Avec les compliments de Tony Blair

Publié le 29 mars 2004 Lecture : 2 minutes.

Dans le quotidien britannique The Independent, Robert Fisk s’interroge sur l’étrange idée qu’a eue son Premier ministre Tony Blair d’aller rendre visite à Kadhafi. Qu’après avoir embarqué son pays dans la guerre en Irak par un cocktail de mensonges et de distorsions des faits Blair éprouve le besoin de faire quelque chose pour justifier la catastrophique occupation de l’Irak, soit. Mais pourquoi avoir choisi le plus extravagant et le plus sanglant des dictateurs arabes ? Un personnage qui « a fait sauter deux avions de ligne – un français, un américain -, qui a fourni des armes à l’IRA, envahi le Tchad, assassiné des adversaires politiques en Libye même et à l’étranger, et qui s’est lui-même fait bombarder par les États-Unis et par l’Égypte ».
À quelles facéties Blair peut-il s’attendre ? « Je me rappelle, écrit Fisk, un sommet
arabe au Caire où Kadhafi est arrivé en djellaba brodée d’or, entouré de sa garde féminine l’arme au poing, et où il a fait mine de se tromper en se dirigeant vers la porte des toilettes comme si c’était celle de la salle de conférences. Ah ! le sourire pincé de Moubarak Au moins Blair ne se retrouvera pas dans la situation qu’a connue Tito le jour où le Guide a atterri à Belgrade pour un sommet des pays non alignés dans un avion
où il avait amené avec lui une chamelle pour avoir son lait frais et un cheval blanc pour se rendre au sommet ! »
Mais quelle est la logique de prouver qu’on a eu raison de faire la guerre à l’Irak en
soutenant que c’est le sort réservé à Saddam Hussein qui a fait réfléchir Kadhafi et l’a persuadé de renoncer à ses armes nucléaires ? « D’abord, remarque Fisk, notre Premier ministre envoie nos soldats en Irak parce que Saddam a des armes de destruction massive
qui n’existent plus. Et le voilà maintenant qui rend une visite de politesse à Kadhafi parce que la Libye, elle, aurait vraiment eu des armes de destruction massive »
En a-t-elle vraiment eu ? Comment se fait-il que les services de renseignements
américains, qui ont été capables de repérer en Irak des laboratoires de fabrication
d’armes chimiques ambulants, montés sur camions, qui n’existaient pas, n’ont pas été capables de repérer les radiations du programme nucléaire libyen ? La Libye a environ
6 millions d’habitants. Imagine-t-on que l’Irlande, par exemple, puisse avoir un programme nucléaire sans que personne ne s’en aperçoive ?

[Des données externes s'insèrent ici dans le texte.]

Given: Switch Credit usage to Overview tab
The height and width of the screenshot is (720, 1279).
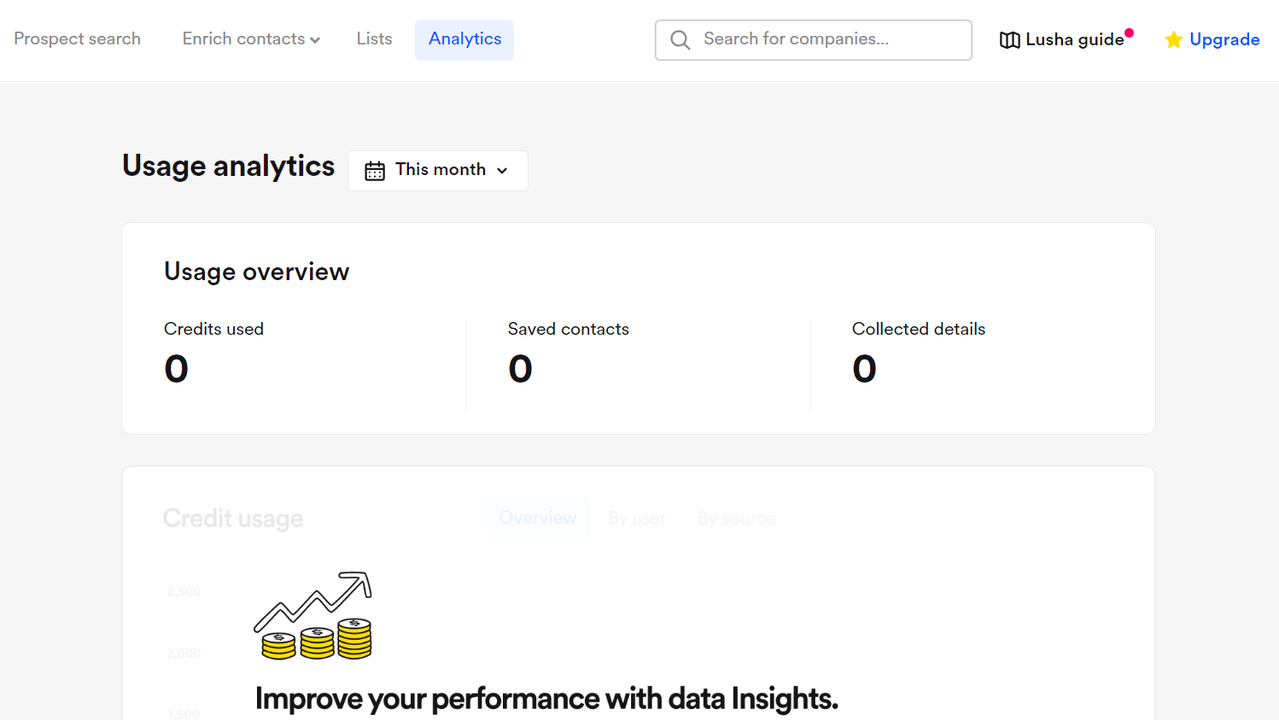Looking at the screenshot, I should click(538, 518).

Mais supposons que Kadhafi ait bien eu des armes nucléaires. Qui parlait, fin 2003, d’envahir la Libye ? Les seuls pays auxquels Washington a fait la guerre des mots ont été la Syrie et le Liban. Si la Libye avait vraiment des armes nucléaires, elle était à l’abri
d’une attaque, comme la Corée du Nord
Supposons encore que Blair et Kadhafi se trouvent à court de sujets de conversation. Ils pourront discuter de ce livre blanc américain de 1991 qui évoquait l’attaque d’un croiseur grec par un commando basé en Libye, le piratage du yacht Silco et l’incarcération de ses huit hommes d’équipage dans les geôles libyennes, où ils sont restés huit ans.
Avec un tel ordre du jour, le Premier ministre britannique et le Guide libyen n’auront sûrement pas le temps d’évoquer le sort de ces étudiants pendus en public en 1979 sur la grand-place de Benghazi, ni la « disparition » du défenseur des droits de l’homme libyen Mansour Kikhia, qui en 1993, au Caire, avait dénoncé l’exécution d’opposants à Kadhafi.